Exercise directions: In the listing below, how many lines carry the word "plus"? Reply with only the number.

Data listing:
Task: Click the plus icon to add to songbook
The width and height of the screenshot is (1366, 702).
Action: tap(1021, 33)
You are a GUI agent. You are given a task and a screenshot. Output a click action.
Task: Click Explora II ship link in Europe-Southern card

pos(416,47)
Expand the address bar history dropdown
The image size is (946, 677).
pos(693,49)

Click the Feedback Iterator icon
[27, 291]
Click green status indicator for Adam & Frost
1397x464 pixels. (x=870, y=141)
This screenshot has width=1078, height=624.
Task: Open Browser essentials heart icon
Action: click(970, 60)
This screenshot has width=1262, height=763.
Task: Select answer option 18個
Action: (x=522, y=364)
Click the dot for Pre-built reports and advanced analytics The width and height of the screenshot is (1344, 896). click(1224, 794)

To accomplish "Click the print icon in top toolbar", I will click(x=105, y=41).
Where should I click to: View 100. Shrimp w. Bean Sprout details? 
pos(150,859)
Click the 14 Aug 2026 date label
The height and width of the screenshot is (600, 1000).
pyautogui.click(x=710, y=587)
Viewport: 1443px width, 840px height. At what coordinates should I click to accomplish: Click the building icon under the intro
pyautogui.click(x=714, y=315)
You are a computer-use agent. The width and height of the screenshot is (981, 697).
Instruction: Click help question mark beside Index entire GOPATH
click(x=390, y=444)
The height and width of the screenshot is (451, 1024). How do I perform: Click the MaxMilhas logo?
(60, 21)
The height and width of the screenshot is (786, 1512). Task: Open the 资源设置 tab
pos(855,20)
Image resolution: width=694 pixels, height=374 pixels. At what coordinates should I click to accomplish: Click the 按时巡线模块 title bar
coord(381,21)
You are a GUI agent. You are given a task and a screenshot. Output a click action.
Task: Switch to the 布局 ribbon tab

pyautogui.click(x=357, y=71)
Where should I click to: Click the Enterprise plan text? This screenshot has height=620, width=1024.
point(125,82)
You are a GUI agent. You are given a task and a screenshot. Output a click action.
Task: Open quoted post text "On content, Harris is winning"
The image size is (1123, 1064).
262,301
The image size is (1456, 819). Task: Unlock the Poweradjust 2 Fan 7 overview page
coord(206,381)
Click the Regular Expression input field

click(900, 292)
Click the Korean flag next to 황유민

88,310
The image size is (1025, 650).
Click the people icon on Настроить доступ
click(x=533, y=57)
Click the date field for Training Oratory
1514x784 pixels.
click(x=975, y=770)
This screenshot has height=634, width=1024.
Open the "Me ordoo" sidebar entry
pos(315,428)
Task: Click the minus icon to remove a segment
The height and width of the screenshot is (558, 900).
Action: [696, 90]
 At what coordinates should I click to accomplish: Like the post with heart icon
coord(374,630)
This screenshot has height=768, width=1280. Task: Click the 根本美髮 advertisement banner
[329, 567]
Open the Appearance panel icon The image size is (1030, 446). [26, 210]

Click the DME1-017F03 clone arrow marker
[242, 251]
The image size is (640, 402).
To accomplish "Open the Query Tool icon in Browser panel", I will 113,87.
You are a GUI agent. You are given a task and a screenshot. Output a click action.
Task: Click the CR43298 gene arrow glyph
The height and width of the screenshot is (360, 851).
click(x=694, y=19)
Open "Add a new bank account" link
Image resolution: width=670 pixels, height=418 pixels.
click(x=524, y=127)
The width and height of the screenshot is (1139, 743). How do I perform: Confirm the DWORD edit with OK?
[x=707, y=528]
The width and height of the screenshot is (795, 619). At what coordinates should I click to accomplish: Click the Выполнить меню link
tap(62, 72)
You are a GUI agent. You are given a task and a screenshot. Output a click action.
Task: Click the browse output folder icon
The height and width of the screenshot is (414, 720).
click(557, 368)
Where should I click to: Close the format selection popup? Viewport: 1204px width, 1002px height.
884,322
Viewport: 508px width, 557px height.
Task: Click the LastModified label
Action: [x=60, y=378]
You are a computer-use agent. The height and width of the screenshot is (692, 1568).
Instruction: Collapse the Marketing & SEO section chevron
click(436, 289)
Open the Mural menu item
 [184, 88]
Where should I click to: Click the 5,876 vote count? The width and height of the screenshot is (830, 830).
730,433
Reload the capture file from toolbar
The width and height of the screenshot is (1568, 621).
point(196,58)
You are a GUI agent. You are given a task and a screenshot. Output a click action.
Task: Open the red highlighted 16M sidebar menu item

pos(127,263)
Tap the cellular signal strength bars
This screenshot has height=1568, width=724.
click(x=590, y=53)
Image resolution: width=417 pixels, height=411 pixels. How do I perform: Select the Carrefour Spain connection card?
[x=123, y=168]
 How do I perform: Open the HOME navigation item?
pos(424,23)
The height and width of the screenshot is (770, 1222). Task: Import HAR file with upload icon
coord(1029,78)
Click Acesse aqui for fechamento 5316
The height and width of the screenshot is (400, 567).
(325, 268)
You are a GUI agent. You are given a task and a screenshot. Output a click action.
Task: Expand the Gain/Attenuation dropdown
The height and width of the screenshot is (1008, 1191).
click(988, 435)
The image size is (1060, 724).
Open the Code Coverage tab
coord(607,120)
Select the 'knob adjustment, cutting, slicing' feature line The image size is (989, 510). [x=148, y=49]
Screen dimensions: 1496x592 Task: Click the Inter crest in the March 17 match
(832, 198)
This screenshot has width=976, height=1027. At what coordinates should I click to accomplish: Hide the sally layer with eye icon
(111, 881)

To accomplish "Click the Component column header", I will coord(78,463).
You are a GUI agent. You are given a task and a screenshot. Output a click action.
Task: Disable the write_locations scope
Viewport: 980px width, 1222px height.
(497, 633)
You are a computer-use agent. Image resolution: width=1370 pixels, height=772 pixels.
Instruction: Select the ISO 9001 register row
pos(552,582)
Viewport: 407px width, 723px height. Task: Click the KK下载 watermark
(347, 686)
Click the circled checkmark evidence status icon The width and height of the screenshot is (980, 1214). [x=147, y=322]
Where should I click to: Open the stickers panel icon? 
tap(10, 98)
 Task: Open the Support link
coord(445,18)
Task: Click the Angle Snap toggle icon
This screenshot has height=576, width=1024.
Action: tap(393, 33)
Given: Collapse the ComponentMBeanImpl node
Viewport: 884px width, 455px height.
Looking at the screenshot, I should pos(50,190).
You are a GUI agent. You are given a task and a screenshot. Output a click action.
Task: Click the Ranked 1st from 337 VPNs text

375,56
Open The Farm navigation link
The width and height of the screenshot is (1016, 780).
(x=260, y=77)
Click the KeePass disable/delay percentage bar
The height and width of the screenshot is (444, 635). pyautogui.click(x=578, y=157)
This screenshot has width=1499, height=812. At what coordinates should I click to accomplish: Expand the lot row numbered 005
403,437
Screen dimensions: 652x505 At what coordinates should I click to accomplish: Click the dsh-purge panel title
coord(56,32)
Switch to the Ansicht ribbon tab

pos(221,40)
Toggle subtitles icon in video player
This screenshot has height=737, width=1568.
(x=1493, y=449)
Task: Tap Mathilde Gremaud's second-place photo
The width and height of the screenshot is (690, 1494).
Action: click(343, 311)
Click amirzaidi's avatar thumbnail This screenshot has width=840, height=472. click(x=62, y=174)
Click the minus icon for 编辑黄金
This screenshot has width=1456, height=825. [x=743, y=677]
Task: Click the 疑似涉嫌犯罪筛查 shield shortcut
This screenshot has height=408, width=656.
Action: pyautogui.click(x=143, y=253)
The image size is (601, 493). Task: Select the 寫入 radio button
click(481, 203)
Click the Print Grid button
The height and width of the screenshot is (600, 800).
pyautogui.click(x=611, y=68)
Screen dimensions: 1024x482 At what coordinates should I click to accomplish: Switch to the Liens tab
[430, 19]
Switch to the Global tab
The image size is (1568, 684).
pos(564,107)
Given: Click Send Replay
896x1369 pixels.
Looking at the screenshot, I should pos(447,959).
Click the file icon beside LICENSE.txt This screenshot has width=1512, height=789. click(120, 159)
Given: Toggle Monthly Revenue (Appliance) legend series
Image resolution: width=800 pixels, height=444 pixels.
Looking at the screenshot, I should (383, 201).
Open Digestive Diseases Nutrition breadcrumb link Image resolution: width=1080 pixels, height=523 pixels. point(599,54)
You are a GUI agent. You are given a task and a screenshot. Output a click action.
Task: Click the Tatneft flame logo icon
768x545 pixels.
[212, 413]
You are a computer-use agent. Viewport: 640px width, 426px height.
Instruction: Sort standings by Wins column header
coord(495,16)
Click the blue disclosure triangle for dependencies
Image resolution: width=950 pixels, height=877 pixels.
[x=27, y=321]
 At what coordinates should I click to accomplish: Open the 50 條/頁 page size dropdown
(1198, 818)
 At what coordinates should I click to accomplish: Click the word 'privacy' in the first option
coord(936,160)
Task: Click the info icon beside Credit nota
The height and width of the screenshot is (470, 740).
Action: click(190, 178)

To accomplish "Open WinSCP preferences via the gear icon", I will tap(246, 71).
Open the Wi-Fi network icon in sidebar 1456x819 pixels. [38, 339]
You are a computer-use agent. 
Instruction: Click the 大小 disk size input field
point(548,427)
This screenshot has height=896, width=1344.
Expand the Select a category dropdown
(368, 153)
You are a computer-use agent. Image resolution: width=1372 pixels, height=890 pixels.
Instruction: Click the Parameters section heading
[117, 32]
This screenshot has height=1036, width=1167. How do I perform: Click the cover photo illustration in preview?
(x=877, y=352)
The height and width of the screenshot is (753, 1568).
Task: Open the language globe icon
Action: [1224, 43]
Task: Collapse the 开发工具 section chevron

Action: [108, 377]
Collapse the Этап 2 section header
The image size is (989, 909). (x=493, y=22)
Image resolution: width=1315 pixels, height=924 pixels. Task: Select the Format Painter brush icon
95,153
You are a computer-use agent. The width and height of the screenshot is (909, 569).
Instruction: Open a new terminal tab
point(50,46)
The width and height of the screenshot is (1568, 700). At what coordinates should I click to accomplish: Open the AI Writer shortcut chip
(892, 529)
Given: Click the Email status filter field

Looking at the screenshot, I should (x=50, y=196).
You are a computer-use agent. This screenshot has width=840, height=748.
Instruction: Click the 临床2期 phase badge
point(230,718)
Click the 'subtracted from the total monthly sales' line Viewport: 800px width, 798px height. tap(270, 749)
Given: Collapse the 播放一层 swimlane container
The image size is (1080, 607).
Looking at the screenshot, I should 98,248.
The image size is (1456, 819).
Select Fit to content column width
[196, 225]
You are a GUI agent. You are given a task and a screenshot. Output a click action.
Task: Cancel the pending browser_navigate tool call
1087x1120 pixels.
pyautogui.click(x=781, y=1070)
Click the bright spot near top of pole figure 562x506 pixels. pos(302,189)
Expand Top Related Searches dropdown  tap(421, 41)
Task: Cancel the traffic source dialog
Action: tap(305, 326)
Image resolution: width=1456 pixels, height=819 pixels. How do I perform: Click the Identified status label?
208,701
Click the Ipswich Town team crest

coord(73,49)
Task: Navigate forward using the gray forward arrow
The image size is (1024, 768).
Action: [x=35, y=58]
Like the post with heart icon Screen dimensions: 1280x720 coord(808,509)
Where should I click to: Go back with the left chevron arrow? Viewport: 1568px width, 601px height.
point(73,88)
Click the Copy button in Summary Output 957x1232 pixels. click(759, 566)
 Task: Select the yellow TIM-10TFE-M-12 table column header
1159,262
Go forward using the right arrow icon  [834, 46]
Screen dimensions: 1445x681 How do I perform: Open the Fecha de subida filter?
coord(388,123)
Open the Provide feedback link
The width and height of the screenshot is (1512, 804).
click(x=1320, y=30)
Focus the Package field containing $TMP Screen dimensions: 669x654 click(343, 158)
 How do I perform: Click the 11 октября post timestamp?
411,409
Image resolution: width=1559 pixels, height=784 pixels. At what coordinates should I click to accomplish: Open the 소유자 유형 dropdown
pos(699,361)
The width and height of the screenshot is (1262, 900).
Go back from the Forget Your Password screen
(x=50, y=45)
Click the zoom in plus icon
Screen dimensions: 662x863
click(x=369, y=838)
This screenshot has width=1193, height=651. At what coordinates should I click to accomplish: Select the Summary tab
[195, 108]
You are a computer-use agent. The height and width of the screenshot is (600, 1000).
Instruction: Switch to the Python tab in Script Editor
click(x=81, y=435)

Solution to the problem: 2